Work task —
For each line below that holds the word "agent", make a copy.

[Saved data entries]
= = = = = = =

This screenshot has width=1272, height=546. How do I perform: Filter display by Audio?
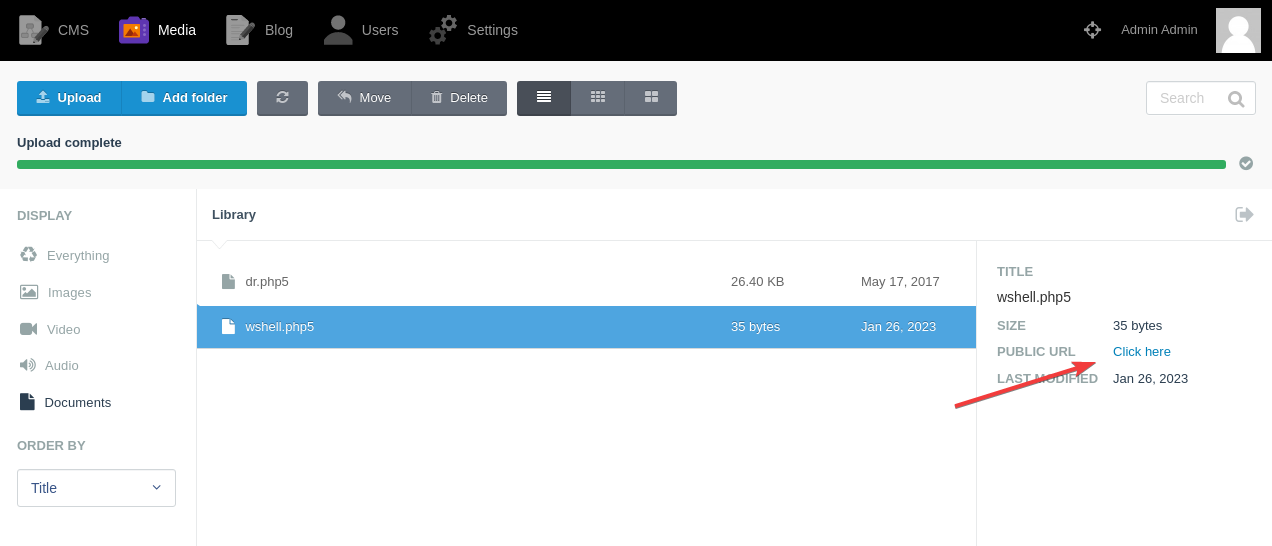tap(61, 366)
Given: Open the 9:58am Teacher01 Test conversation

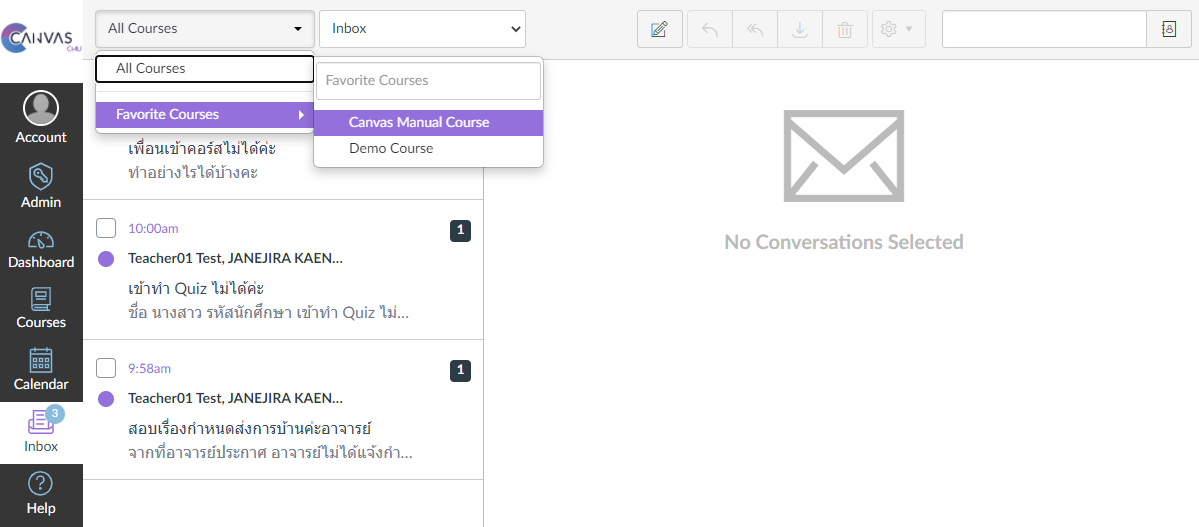Looking at the screenshot, I should (x=270, y=411).
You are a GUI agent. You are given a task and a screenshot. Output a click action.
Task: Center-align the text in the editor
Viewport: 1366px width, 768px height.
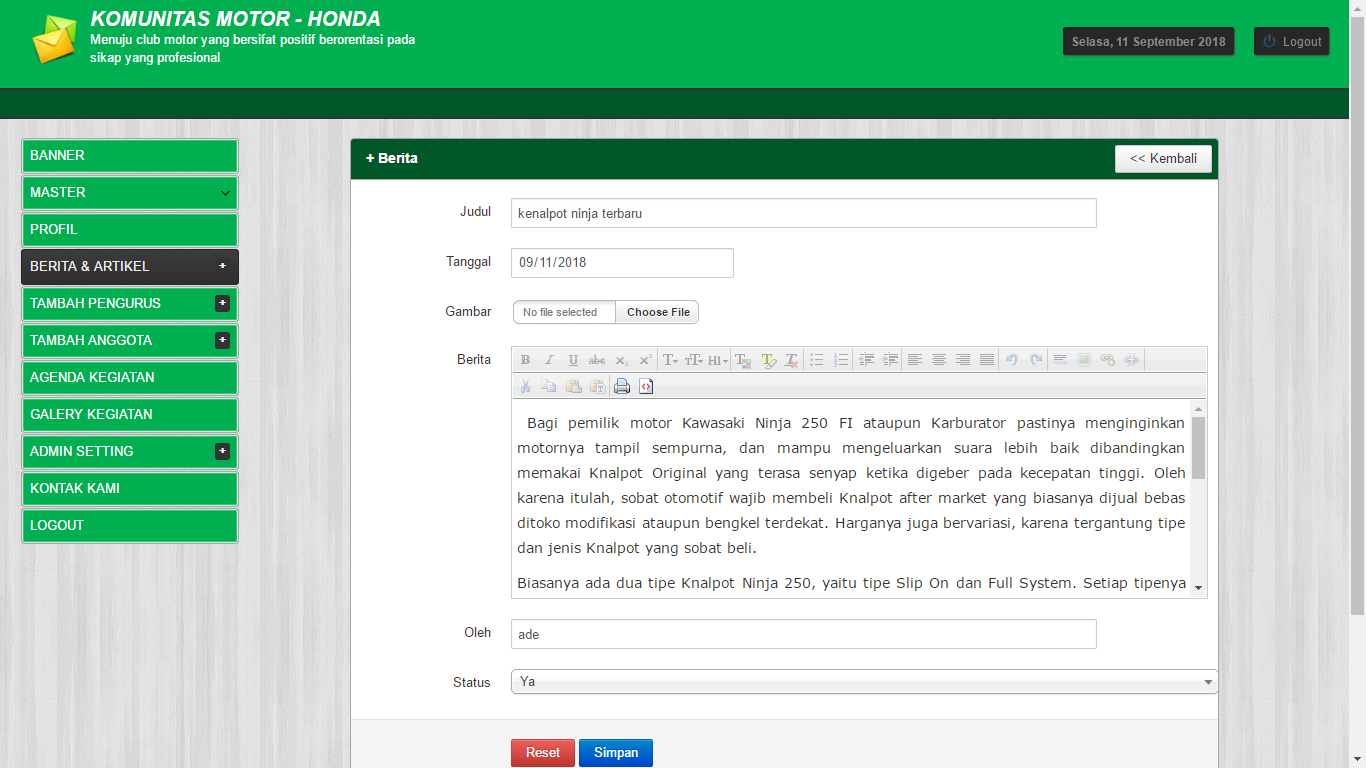point(939,360)
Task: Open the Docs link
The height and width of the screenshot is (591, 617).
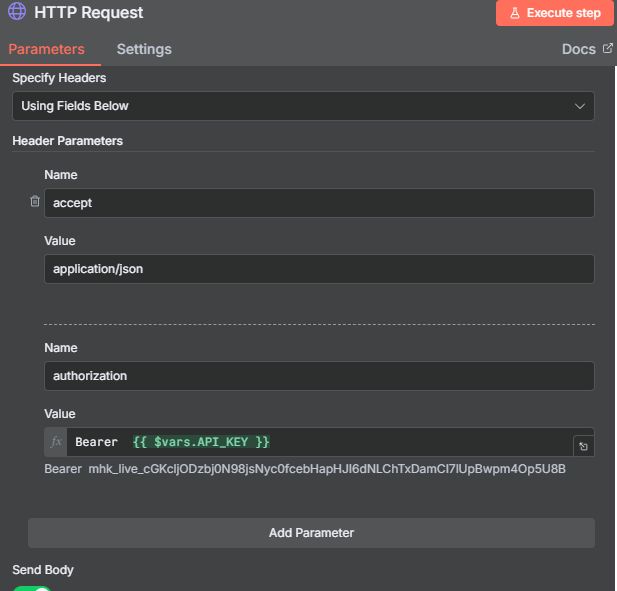Action: pyautogui.click(x=579, y=49)
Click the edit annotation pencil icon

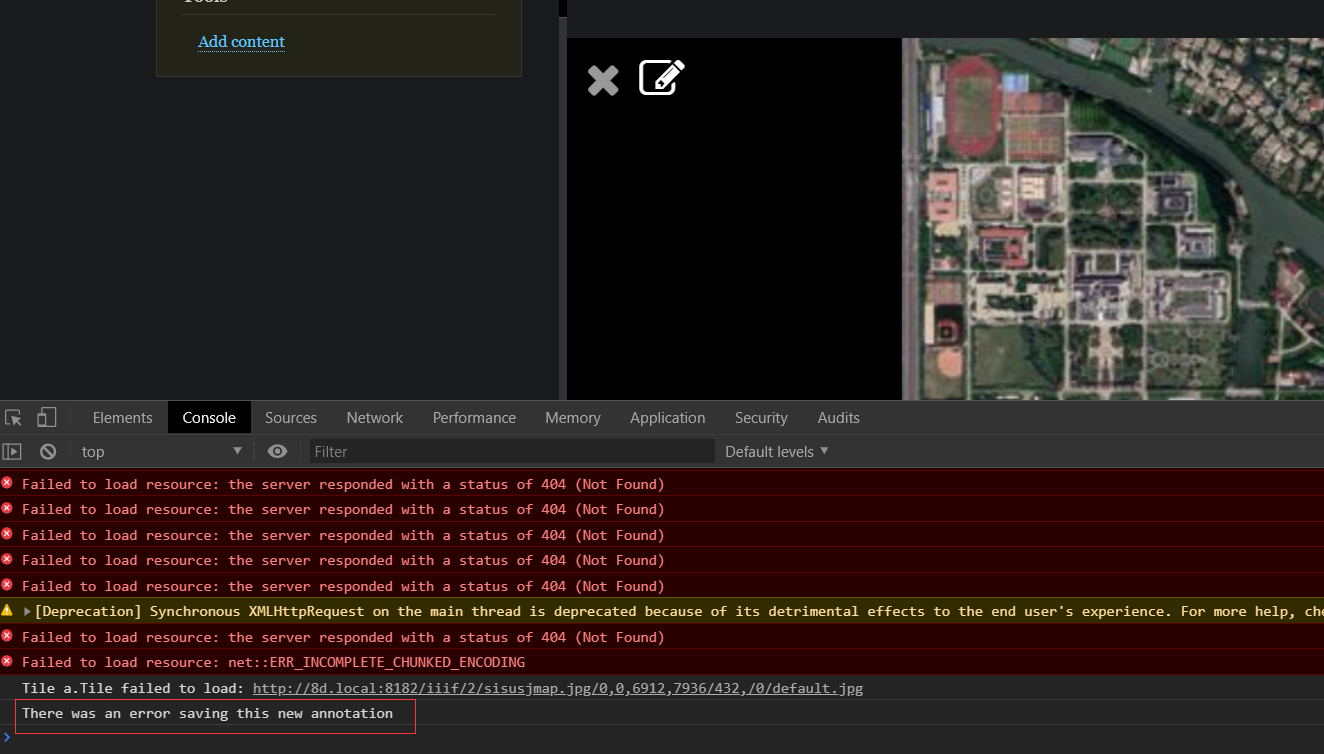pyautogui.click(x=662, y=78)
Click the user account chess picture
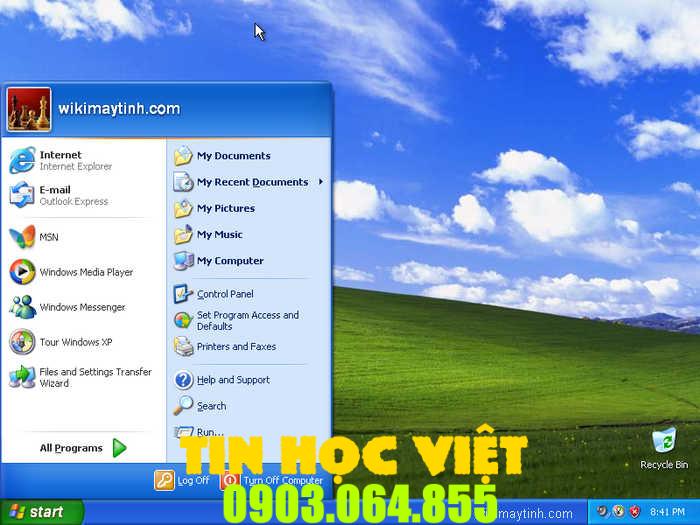Screen dimensions: 700x525 (x=29, y=109)
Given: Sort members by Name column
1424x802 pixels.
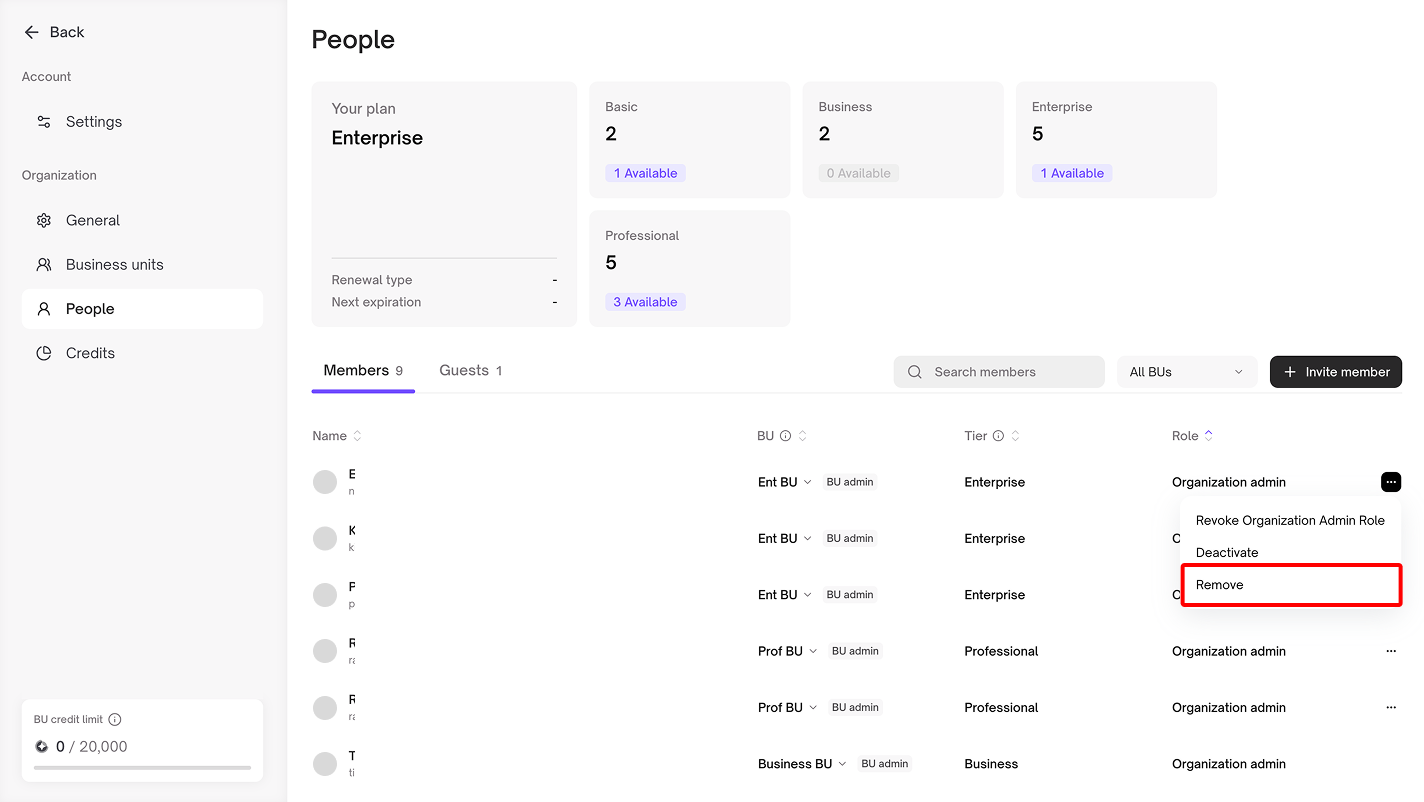Looking at the screenshot, I should click(357, 436).
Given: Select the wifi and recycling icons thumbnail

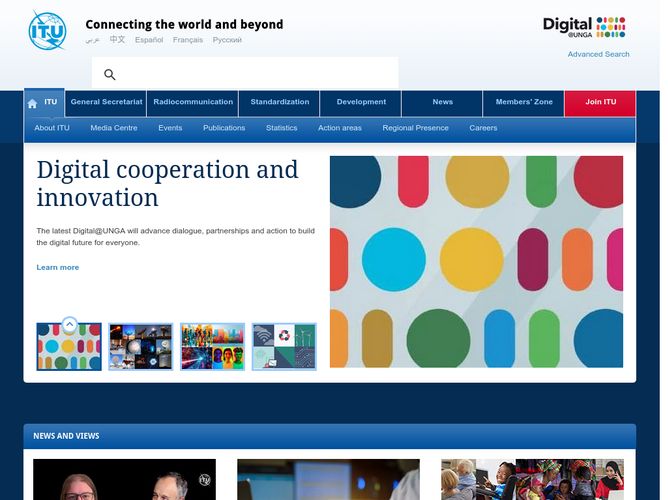Looking at the screenshot, I should (284, 347).
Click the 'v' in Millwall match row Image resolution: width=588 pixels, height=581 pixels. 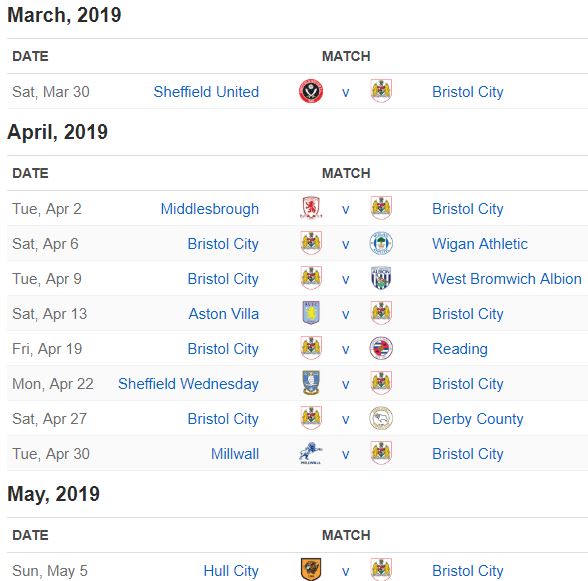[346, 455]
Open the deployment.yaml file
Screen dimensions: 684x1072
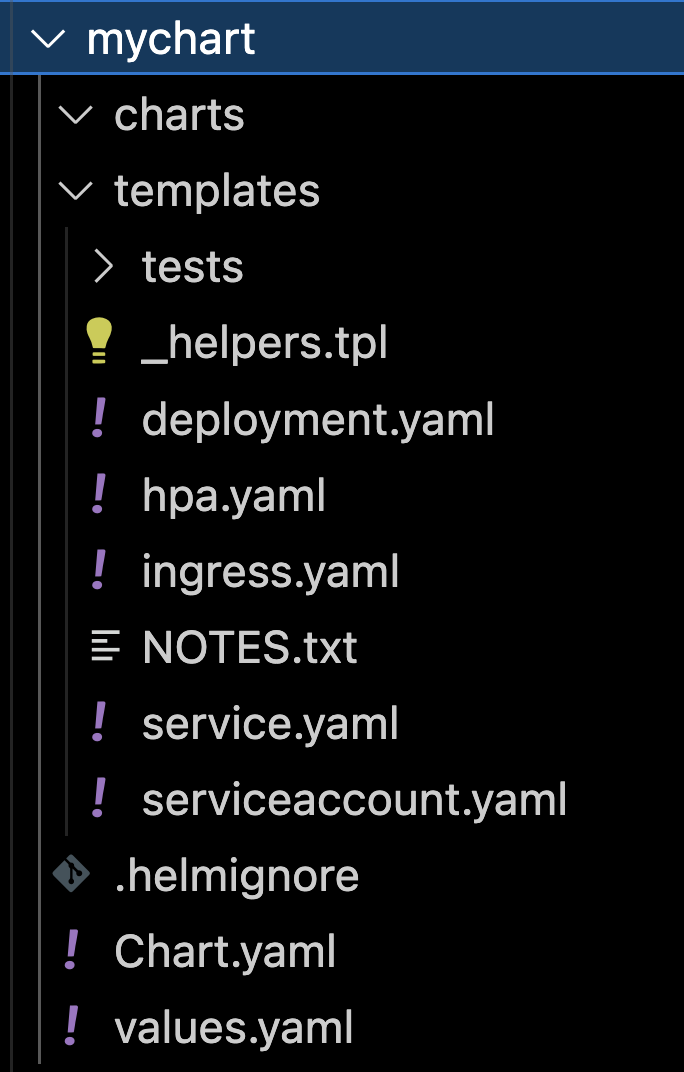click(x=318, y=419)
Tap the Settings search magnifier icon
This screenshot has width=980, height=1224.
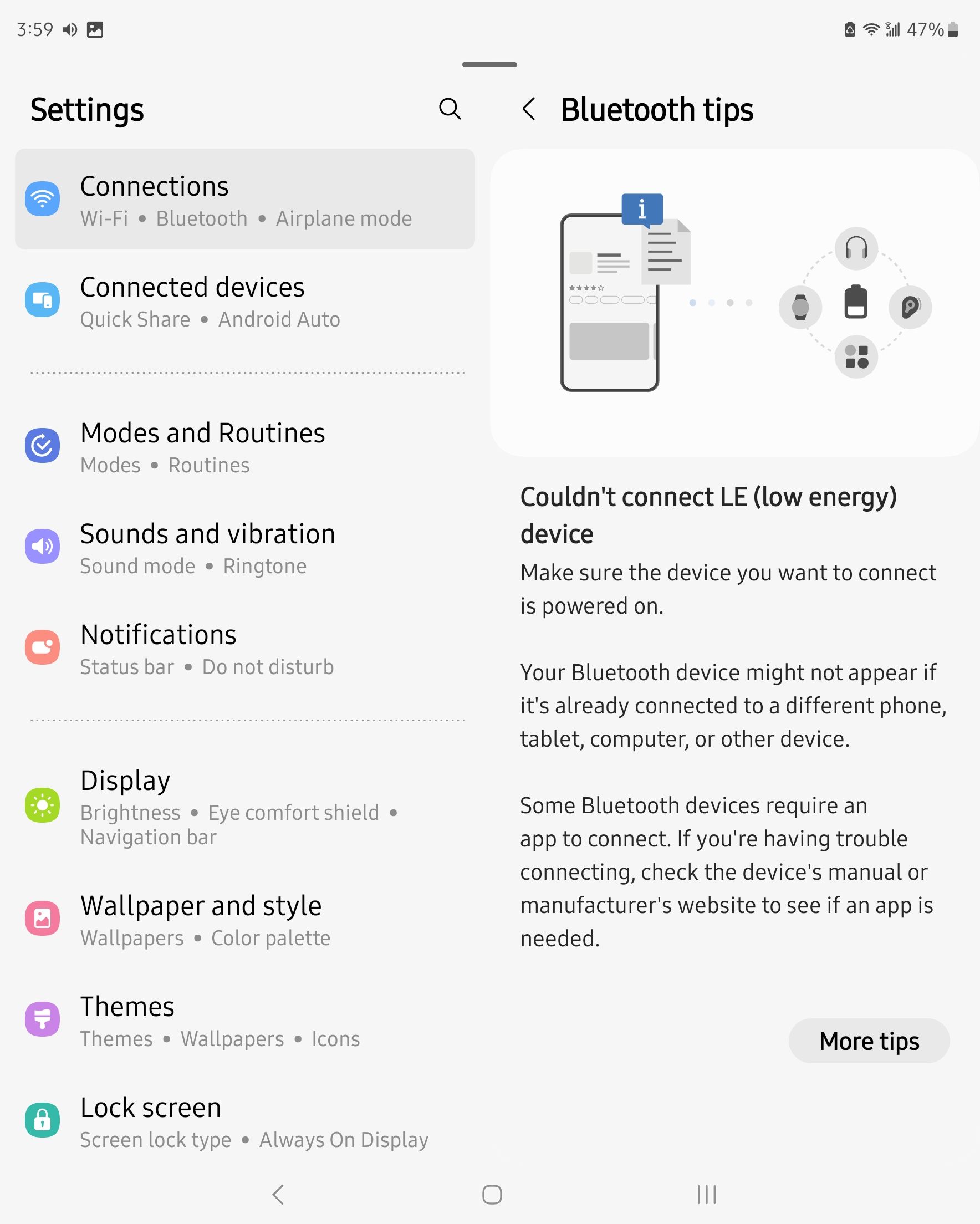[450, 109]
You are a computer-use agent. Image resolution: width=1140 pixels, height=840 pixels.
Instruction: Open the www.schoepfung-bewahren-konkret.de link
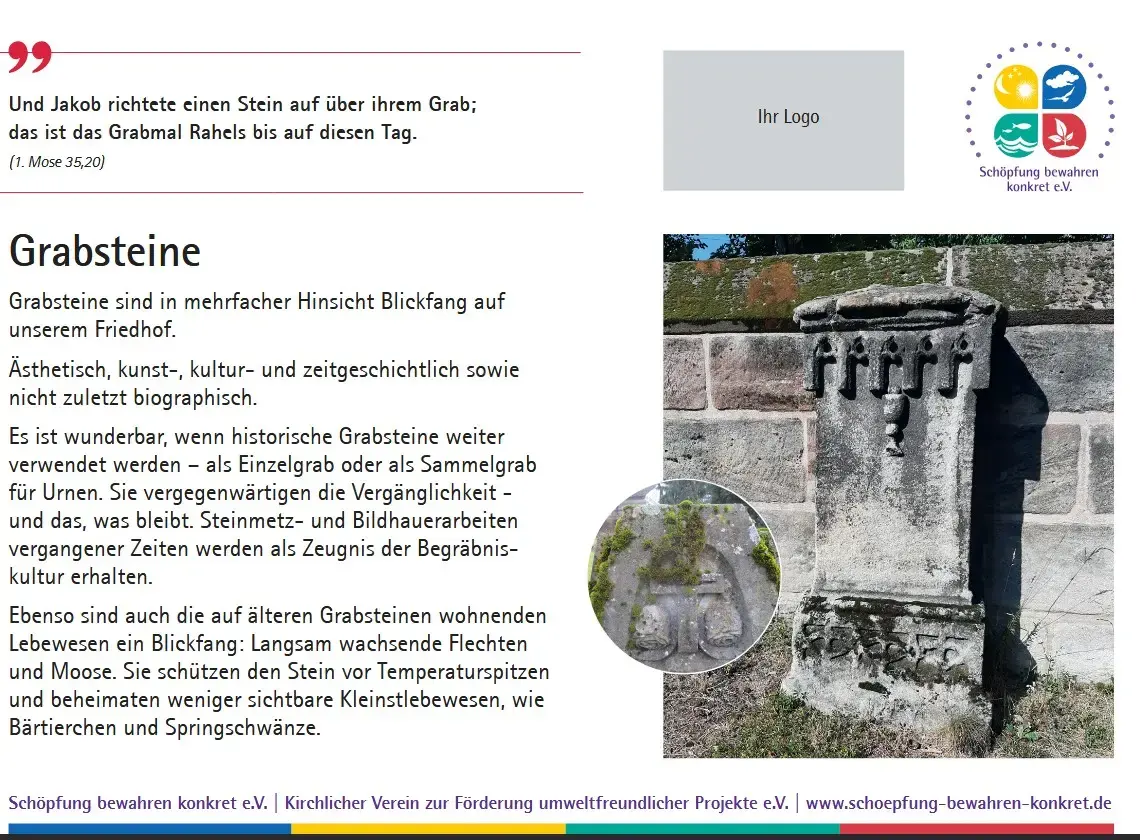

= = = = = = =

Answer to this exercise —
You are a GUI agent. You are given a task and a screenshot. Output a click action.
You are a computer-use agent. Image resolution: width=1140 pixels, height=840 pixels.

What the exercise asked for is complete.